• _Required work_
Copies of all lines containing the string "computer" are needed from the data below.

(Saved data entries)
________________________________________

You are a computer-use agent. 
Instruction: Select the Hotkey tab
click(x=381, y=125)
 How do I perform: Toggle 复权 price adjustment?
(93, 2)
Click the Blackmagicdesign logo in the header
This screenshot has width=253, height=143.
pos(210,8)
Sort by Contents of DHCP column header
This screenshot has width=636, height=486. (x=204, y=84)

________________________________________

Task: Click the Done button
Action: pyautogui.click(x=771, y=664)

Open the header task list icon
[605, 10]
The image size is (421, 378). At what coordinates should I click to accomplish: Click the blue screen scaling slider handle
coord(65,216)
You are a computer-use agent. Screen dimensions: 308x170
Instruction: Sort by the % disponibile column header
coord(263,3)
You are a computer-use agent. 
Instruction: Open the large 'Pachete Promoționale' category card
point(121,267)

________________________________________

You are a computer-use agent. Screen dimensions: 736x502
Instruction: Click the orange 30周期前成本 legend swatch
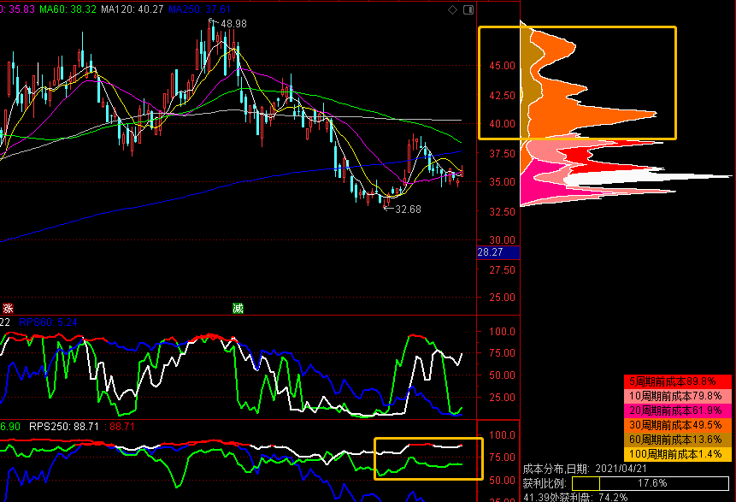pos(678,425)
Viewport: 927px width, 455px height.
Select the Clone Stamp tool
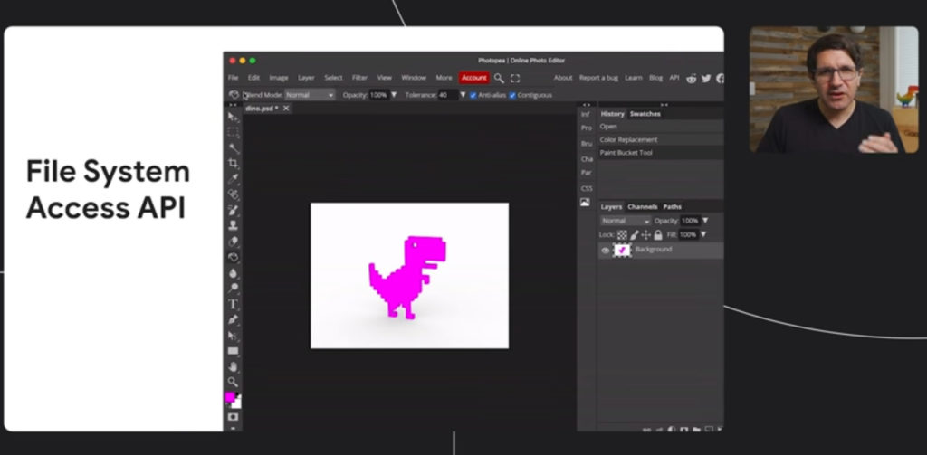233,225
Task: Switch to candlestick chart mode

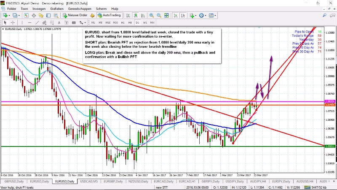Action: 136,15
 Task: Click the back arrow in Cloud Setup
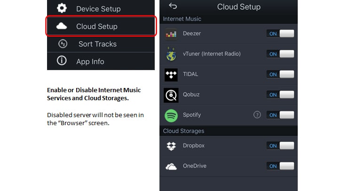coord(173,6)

________________________________________

• _Task answer_
You are a computer-use agent. 
You are a computer-use agent. Screen dimensions: 308x170
You are a computer-use agent. 
You are a computer-use agent. Screen dimensions: 736x502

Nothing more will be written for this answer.